What is Motivation-Based Interviewing (or MBI)?

MBI is an effective interviewing methodology for assessing an applicant's motivation and for identifying High Achievers. It can be used for hiring any position, it requires no additional interviewing time and it's easy to learn.

 



 

Traditional behavior-based interviewing does a reasonable job of assessing the candidate's skills, but it is not effective as a predictor of future performance, because it fails to take motivation into account. Think of skill as being analogous to a car. Think of motivation as fuel. A car without fuel runs great - going downhill. Using MBI is a more effective way to assess a candidate in terms of skill and motivation which enables you, the interviewer, to more accurately predict what kind of results you can expect that person to achieve. Taught in multiple languages and used around the world, MBI is all about hiring High Performers.

 

♦ First, let's start out with a definition of a "High Performer". These are ordinary people who are able to achieve extraordinary results. For interviewers to accurately single out the High Performers from other applicants, they must know why these employees are willing to go above and beyond while others aren't. The answer isn't their 'skill'. Skill simply means a person can do the job. It doesn't necessarily mean they will do it better than any one else.

 

It is important to understand where the employee selection process is going awry and fix it. Untrained interviewers, ineffective interview questions and hiring decisions based on skill level alone are the most common reasons bad hires happen. Research has found that ALL High Performers share 3 components, skill being one of them and the only one that can be added or changed AFTER the hire.

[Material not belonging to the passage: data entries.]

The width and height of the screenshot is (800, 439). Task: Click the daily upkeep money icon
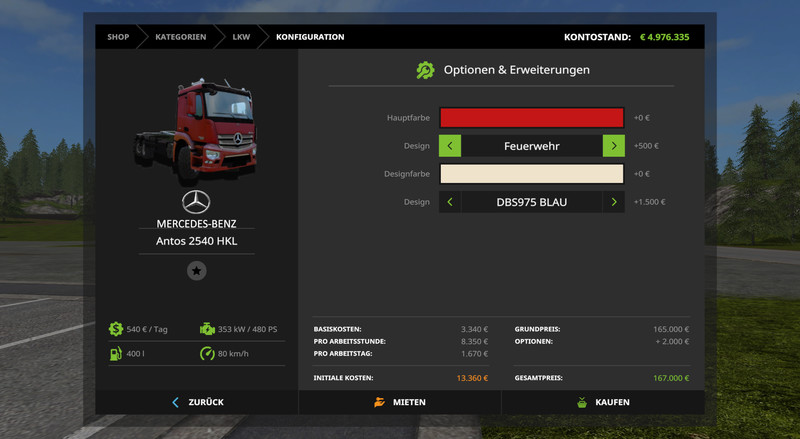[x=117, y=328]
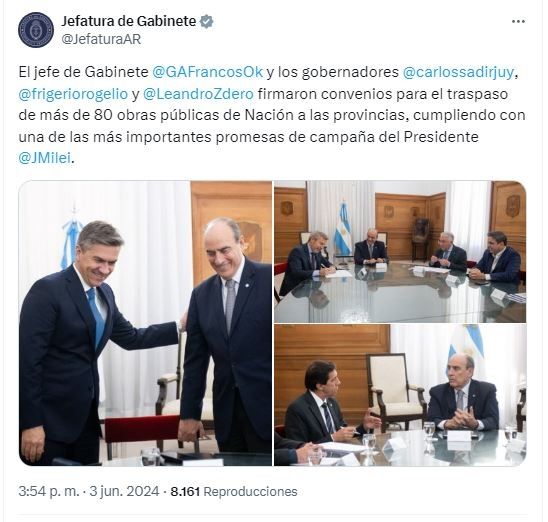This screenshot has width=548, height=522.
Task: Open the @frigeriorogelio mention
Action: 73,94
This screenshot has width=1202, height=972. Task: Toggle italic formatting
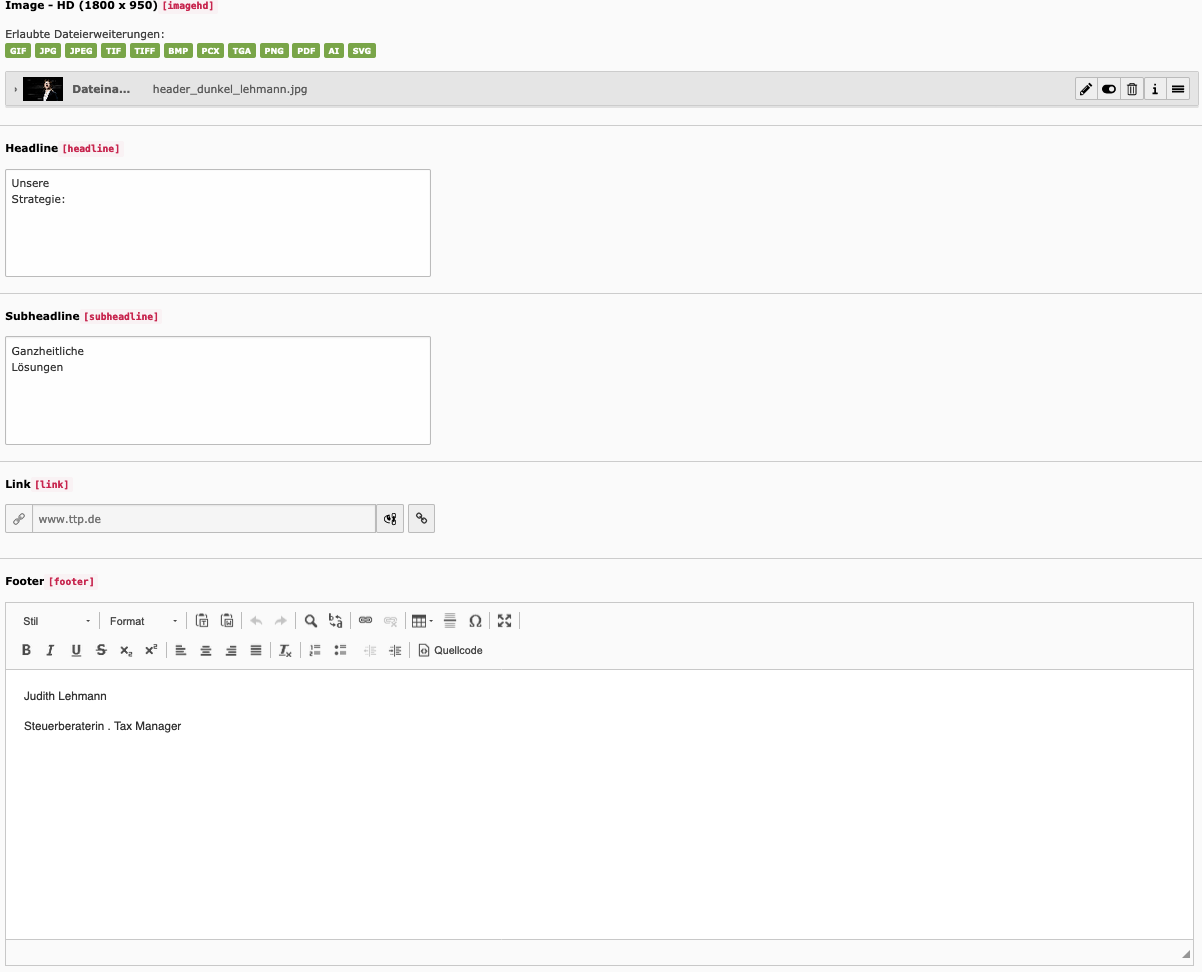pyautogui.click(x=51, y=650)
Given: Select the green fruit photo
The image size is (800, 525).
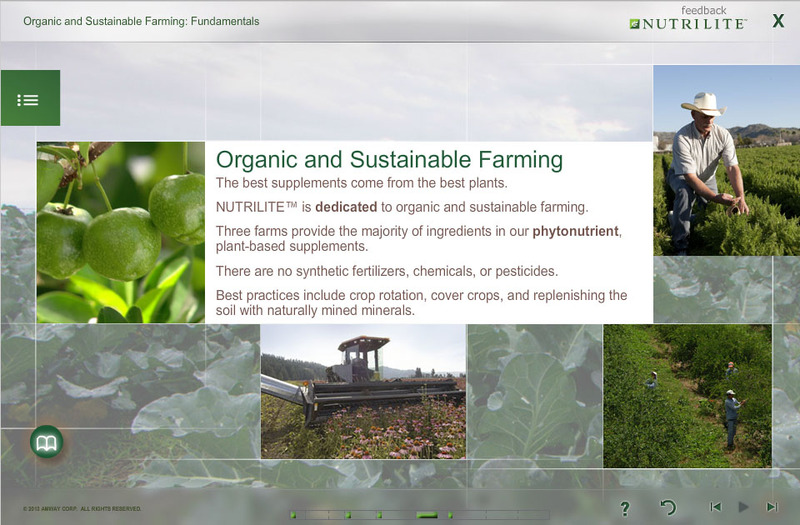Looking at the screenshot, I should coord(120,232).
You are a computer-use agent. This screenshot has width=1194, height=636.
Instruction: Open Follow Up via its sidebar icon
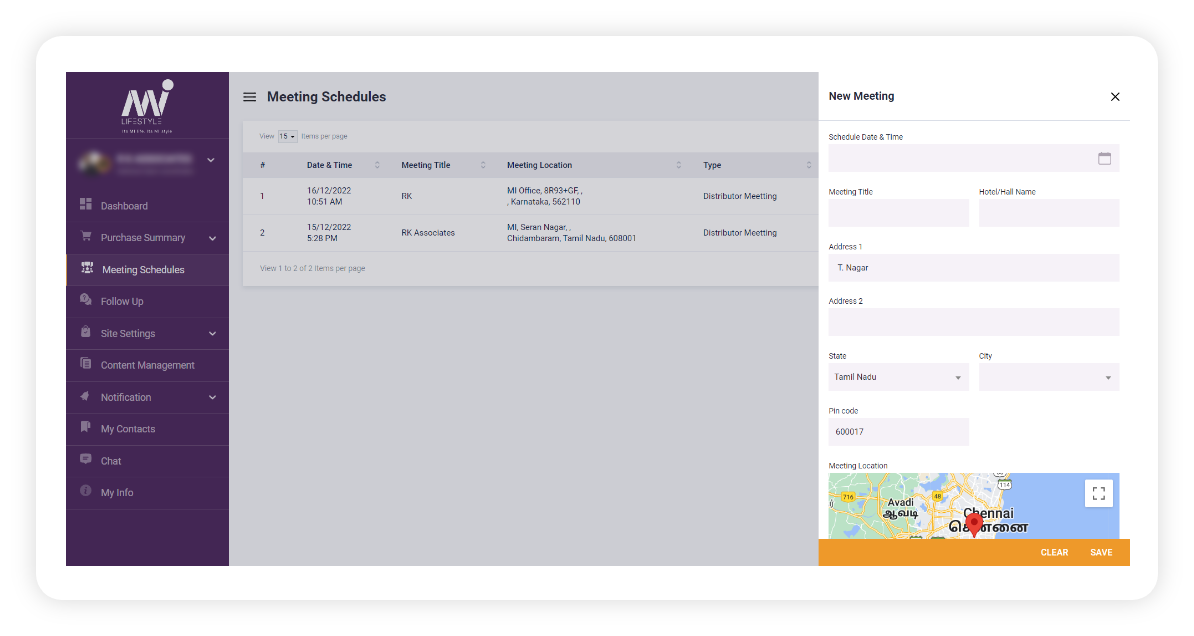click(x=85, y=301)
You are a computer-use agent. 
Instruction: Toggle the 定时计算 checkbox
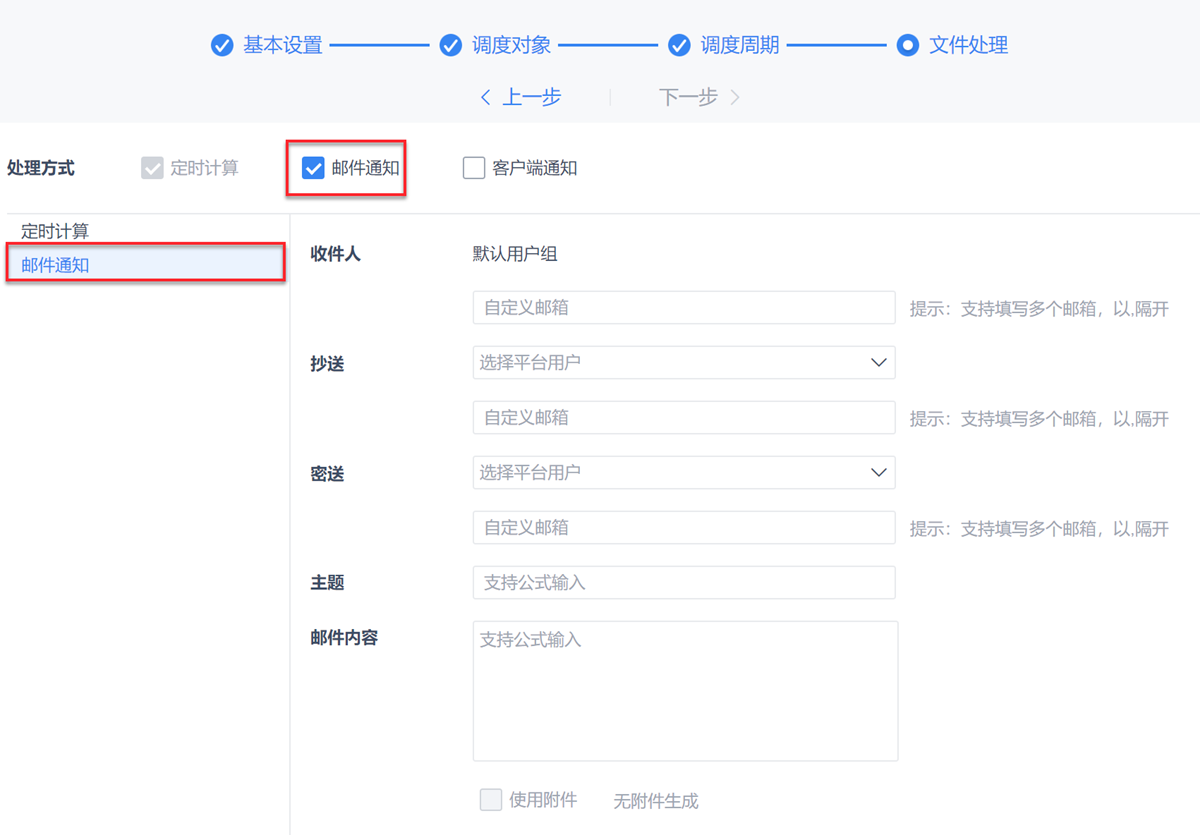point(152,168)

That means...if you want a highly motivated team, or an entire organization, you have to hire highly motivated people.

 

A much better predictor of future job performance and achievement is an applicant's 'attitude'. What exactly is attitude? Attitude is how effectively, or ineffectively, a person responds to obstacles or difficult challenges. Let's face it, every job has it's challenges! It can be a difficult co-worker or customer, an insufficient budget, not enough time, being understaffed, too much competition, insufficient knowledge, something that breaks down...the list is truly endless. Obstacles are a normal part of getting to any goal and if an employee isn't good at overcoming these obstacles, then they aren't going to be good at achieving goals.

 

What makes an obstacle difficult to overcome is that there doesn't appear to be a solution - initially.  When a person encounters a roadblock, it's not their skill that determines whether they move forward. Rather, it's their attitude and their passion. These components determine how much  effort will be put forth to solve the problem. When someone makes up their mind that a goal is impossible to achieve or deems an obstacle to be insurmountable, they won't relentlessly pursue the goal like a true High Performer would. High Performers have an attitude that is conducive to achieving goals as well as the passion that drives them to do it. Many applicants who are NOT High Performers are interview-savvy. These applicants withhold information but interviewers who use motivation-based interviewing know exactly how to expose it. MBI is the only interviewing methodology with built-in skill, attitude and passion assessment components.